Eine andere Qualität des Aufbegehrens und der Regelverletzung gibt es im Osten. Auffallend ist dabei der familiäre Hintergrund: Viele ‚rechte‘ Jugendlichen kommen aus Elternhäusern mit SED-Vergangenheit. Der Bielefelder Gewaltforscher Wilhelm Heitmeyer spricht in diesem Zusammenhang von den Kindern der ‚zweimal gedemütigten Elterngeneration‘.
Kinder, die früher mit großem Respekt ihren Eltern gegenüberstanden, erleben, daß das, was für die Eltern wichtig war, wertlos geworden ist. Söhne, die stolz gewesen waren, weil ihre Väter bei der NVA oder beim MfS tätig waren, erlebten den Sturz ihrer Väter in die Achtungslosigkeit. Menschen, die ein halbes Leben lang ihre Pflicht getan hatten, wurden über Nacht aus ihren Positionen verjagt. Für viele bedeutete das Frührente oder Arbeitslosigkeit. Für andere bedeutete das den Eintausch der Militärmütze gegen den Vertreterkoffer.
Der Wertemaßstab der Jugendlichen im Osten ist seit dem Mauerfall auf den Kopf gestellt.

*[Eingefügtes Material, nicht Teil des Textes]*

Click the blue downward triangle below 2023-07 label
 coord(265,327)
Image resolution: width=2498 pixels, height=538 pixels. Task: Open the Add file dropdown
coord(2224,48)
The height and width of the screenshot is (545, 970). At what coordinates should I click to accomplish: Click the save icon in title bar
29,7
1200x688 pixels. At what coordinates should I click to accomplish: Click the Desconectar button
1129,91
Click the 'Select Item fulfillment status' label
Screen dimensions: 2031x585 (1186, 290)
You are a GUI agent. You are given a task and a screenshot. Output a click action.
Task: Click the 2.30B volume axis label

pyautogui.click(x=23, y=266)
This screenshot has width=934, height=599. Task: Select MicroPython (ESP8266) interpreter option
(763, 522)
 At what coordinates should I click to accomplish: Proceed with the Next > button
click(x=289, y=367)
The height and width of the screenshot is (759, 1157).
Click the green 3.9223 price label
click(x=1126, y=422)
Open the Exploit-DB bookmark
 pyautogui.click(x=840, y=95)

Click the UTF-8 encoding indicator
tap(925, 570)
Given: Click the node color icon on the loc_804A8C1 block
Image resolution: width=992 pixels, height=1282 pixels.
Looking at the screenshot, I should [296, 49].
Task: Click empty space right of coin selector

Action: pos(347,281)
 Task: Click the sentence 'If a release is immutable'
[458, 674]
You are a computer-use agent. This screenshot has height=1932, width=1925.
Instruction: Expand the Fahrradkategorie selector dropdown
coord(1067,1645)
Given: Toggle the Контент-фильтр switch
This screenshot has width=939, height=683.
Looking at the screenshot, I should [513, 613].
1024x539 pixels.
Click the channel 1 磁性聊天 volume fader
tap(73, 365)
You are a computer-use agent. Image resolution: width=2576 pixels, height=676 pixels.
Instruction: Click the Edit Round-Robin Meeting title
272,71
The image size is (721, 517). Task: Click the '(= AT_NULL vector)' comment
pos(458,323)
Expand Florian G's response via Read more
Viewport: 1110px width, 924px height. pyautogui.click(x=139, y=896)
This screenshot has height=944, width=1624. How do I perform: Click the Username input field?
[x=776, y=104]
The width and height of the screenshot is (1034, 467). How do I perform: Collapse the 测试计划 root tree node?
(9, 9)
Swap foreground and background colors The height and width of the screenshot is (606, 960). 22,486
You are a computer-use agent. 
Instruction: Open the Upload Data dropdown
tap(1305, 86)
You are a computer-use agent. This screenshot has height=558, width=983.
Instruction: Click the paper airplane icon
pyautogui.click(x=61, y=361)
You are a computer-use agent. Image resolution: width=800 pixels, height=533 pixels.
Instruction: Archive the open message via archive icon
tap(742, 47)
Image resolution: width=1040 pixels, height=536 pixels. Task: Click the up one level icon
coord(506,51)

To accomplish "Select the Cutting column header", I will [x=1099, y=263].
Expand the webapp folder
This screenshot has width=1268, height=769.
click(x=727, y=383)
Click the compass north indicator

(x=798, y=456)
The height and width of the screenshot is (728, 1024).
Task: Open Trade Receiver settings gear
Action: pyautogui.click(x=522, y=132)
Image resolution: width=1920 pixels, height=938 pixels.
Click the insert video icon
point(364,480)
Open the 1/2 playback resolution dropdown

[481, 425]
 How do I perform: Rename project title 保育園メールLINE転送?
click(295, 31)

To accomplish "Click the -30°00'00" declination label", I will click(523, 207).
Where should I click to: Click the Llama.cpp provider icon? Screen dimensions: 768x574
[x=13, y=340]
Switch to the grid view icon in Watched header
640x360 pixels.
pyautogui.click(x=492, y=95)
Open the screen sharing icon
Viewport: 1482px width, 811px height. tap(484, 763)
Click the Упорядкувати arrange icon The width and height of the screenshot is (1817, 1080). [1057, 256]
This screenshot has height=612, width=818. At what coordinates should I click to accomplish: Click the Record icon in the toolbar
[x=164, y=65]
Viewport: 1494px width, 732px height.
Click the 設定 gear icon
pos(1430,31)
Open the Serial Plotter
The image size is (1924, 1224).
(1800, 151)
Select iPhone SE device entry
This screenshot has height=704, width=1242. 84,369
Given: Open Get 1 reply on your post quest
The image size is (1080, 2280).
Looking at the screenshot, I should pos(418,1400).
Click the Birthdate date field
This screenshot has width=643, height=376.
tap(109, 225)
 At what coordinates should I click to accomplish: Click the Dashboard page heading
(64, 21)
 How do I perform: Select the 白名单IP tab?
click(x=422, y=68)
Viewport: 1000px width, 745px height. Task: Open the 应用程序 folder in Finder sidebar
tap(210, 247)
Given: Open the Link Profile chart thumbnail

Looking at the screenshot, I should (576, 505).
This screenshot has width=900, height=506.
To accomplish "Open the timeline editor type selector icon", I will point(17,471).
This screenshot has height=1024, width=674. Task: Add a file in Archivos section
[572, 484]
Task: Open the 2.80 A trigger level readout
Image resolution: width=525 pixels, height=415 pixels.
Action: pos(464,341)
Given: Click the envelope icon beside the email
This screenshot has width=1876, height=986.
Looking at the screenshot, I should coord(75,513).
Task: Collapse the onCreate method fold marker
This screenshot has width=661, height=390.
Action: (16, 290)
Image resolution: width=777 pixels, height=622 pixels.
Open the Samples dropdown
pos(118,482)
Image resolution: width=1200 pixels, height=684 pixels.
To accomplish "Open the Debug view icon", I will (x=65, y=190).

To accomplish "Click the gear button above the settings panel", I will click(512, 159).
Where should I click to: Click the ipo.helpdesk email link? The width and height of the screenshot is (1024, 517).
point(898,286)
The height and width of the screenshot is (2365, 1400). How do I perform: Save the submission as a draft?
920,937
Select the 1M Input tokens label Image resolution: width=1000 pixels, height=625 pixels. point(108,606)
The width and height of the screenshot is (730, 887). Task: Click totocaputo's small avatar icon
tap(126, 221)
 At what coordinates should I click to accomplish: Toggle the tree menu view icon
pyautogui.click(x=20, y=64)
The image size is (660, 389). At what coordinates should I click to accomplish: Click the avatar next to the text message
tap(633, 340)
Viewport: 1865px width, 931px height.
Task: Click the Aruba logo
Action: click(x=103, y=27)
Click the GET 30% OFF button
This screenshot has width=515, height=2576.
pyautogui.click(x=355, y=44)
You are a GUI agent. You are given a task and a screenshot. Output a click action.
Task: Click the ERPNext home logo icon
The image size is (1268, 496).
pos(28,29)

Was in der DDR ‚links‘ war, gilt im vereinten Deutschland als ‚rechts‘. Das betrifft nicht nur die Haltung zu Armee, Polizei und ‚Recht und Ordnung‘. Es betrifft auch das gemeinschaftliche Denken, das in der DDR so stark entwickelt war. Es betrifft die Fürsorge gegenüber dem Nächsten und die Liebe zum eigenen Land. In den Haßgesängen und den Gewaltexzessen eines Teils der Jugendlichen im Osten drückt sich auch die Wut über diesen Verlust aus. Darin zeigt sich die Sehnsucht nach etwas ganz anderem: nach Liebe und einer heilen Welt, die in der Erinnerung der DDR sehr ähnelt.
Für diese Sehnsucht ist in der großwestdeutschen Bundesrepublik kein Platz. Die BRD entwickelt sich zu einer Arbeitskaserne, in der immer weniger Menschen beschäftigt sind. Selbst Heiner Geißler warnt vor einem Turbo-Kapitalismus, der diese Gesellschaft sozial und kulturell zu Grunde richtet.
Die gewaltbereiten rechtsradikalen Jugendlichen sind Täter und Opfer zugleich. Eines sind sie auf jeden Fall nicht: Menschen, die das eigene Schicksal in die Hand nehmen.